▶ **Problem details**
From the first line to the last, transcribe the data exactly.

── Dataset entries ──

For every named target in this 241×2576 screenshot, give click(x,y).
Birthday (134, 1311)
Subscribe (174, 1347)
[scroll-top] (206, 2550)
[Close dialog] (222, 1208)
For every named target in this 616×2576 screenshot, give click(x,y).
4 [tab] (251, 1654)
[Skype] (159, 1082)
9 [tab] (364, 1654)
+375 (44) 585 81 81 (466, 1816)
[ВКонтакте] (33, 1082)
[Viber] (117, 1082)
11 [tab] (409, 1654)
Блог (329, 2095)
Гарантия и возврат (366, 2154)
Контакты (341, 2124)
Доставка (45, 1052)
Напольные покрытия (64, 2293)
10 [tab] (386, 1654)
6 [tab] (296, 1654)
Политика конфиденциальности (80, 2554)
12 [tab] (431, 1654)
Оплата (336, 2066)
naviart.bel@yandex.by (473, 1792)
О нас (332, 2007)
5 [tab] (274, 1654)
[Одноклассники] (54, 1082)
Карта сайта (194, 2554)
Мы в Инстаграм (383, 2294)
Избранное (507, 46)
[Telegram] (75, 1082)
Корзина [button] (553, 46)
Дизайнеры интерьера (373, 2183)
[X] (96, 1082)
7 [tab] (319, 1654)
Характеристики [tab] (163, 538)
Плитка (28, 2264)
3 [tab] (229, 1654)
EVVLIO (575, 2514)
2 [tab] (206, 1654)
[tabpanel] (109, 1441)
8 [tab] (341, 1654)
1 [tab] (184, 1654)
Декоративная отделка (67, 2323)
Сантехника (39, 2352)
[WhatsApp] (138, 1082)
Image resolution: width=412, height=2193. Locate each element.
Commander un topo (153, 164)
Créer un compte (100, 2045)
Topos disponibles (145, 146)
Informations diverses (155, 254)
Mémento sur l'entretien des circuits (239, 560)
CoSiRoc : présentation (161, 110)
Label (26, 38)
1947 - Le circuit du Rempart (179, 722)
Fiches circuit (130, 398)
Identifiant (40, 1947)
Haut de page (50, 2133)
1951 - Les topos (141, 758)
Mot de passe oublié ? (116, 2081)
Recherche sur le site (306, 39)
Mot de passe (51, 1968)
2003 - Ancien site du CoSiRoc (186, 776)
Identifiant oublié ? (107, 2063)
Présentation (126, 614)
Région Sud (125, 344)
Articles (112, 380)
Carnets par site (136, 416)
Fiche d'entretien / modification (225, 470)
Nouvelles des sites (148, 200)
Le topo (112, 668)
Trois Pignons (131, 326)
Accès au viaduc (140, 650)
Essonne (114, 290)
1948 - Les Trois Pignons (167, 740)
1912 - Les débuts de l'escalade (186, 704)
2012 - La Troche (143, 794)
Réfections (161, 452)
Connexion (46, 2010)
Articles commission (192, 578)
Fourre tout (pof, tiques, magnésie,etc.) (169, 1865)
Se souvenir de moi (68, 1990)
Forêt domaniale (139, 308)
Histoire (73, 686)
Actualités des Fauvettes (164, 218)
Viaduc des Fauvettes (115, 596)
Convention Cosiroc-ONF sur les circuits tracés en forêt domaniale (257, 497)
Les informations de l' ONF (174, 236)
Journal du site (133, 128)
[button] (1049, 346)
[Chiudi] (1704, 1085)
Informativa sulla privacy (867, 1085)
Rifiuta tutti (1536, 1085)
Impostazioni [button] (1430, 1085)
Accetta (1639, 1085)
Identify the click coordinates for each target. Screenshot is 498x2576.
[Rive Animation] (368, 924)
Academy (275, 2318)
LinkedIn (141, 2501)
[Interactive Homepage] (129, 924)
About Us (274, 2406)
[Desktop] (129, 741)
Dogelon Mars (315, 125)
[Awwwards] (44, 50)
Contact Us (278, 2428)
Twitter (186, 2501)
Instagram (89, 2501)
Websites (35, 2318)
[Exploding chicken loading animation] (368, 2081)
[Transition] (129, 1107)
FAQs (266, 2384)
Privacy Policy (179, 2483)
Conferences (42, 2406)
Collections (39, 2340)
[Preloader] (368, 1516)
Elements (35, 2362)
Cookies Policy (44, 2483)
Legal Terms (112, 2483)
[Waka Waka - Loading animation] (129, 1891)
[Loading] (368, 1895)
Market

───

▶ **Solution to this exercise**
For every named target in this 241×2576 screenshot, give click(x,y).
Birthday (134, 1311)
Subscribe (174, 1347)
[scroll-top] (206, 2550)
[Close dialog] (222, 1208)
For every named target in this 616×2576 screenshot, give click(x,y).
4 [tab] (251, 1654)
[Skype] (159, 1082)
9 [tab] (364, 1654)
+375 (44) 585 81 81 (466, 1816)
[ВКонтакте] (33, 1082)
[Viber] (117, 1082)
11 [tab] (409, 1654)
Блог (329, 2095)
Гарантия и возврат (366, 2154)
Контакты (341, 2124)
Доставка (45, 1052)
Напольные покрытия (64, 2293)
10 [tab] (386, 1654)
6 [tab] (296, 1654)
Политика конфиденциальности (80, 2554)
12 [tab] (431, 1654)
Оплата (336, 2066)
naviart.bel@yandex.by (473, 1792)
О нас (332, 2007)
5 [tab] (274, 1654)
[Одноклассники] (54, 1082)
Карта сайта (194, 2554)
Мы в Инстаграм (383, 2294)
Избранное (507, 46)
[Telegram] (75, 1082)
Корзина [button] (553, 46)
Дизайнеры интерьера (373, 2183)
[X] (96, 1082)
7 [tab] (319, 1654)
Характеристики [tab] (163, 538)
Плитка (28, 2264)
3 [tab] (229, 1654)
EVVLIO (575, 2514)
2 [tab] (206, 1654)
[tabpanel] (109, 1441)
8 [tab] (341, 1654)
1 [tab] (184, 1654)
Декоративная отделка (67, 2323)
Сантехника (39, 2352)
[WhatsApp] (138, 1082)
Image resolution: width=412, height=2193. Locate each element.
Commander un topo (153, 164)
Créer un compte (100, 2045)
Topos disponibles (145, 146)
Informations diverses (155, 254)
Mémento sur l'entretien des circuits (239, 560)
CoSiRoc : présentation (161, 110)
Label (26, 38)
1947 - Le circuit du Rempart (179, 722)
Fiches circuit (130, 398)
Identifiant (40, 1947)
Haut de page (50, 2133)
1951 - Les topos (141, 758)
Mot de passe oublié ? (116, 2081)
Recherche sur le site (306, 39)
Mot de passe (51, 1968)
2003 - Ancien site du CoSiRoc (186, 776)
Identifiant oublié ? (107, 2063)
Présentation (126, 614)
Région Sud (125, 344)
Articles (112, 380)
Carnets par site (136, 416)
Fiche d'entretien / modification (225, 470)
Nouvelles des sites (148, 200)
Le topo (112, 668)
Trois Pignons (131, 326)
Accès au viaduc (140, 650)
Essonne (114, 290)
1948 - Les Trois Pignons (167, 740)
1912 - Les débuts de l'escalade (186, 704)
2012 - La Troche (143, 794)
Réfections (161, 452)
Connexion (46, 2010)
Articles commission (192, 578)
Fourre tout (pof, tiques, magnésie,etc.) (169, 1865)
Se souvenir de moi (68, 1990)
Forêt domaniale (139, 308)
Histoire (73, 686)
Actualités des Fauvettes (164, 218)
Viaduc des Fauvettes (115, 596)
Convention Cosiroc-ONF sur les circuits tracés en forêt domaniale (257, 497)
Les informations de l' ONF (174, 236)
Journal du site (133, 128)
[button] (1049, 346)
[Chiudi] (1704, 1085)
Informativa sulla privacy (867, 1085)
Rifiuta tutti (1536, 1085)
Impostazioni [button] (1430, 1085)
Accetta (1639, 1085)
Identify the click coordinates for each target. Screenshot is 498x2576.
[Rive Animation] (368, 924)
Academy (275, 2318)
LinkedIn (141, 2501)
[Interactive Homepage] (129, 924)
About Us (274, 2406)
[Desktop] (129, 741)
Dogelon Mars (315, 125)
[Awwwards] (44, 50)
Contact Us (278, 2428)
Twitter (186, 2501)
Instagram (89, 2501)
Websites (35, 2318)
[Exploding chicken loading animation] (368, 2081)
[Transition] (129, 1107)
FAQs (266, 2384)
Privacy Policy (179, 2483)
Conferences (42, 2406)
Collections (39, 2340)
[Preloader] (368, 1516)
Elements (35, 2362)
Cookies Policy (44, 2483)
Legal Terms (112, 2483)
[Waka Waka - Loading animation] (129, 1891)
[Loading] (368, 1895)
Market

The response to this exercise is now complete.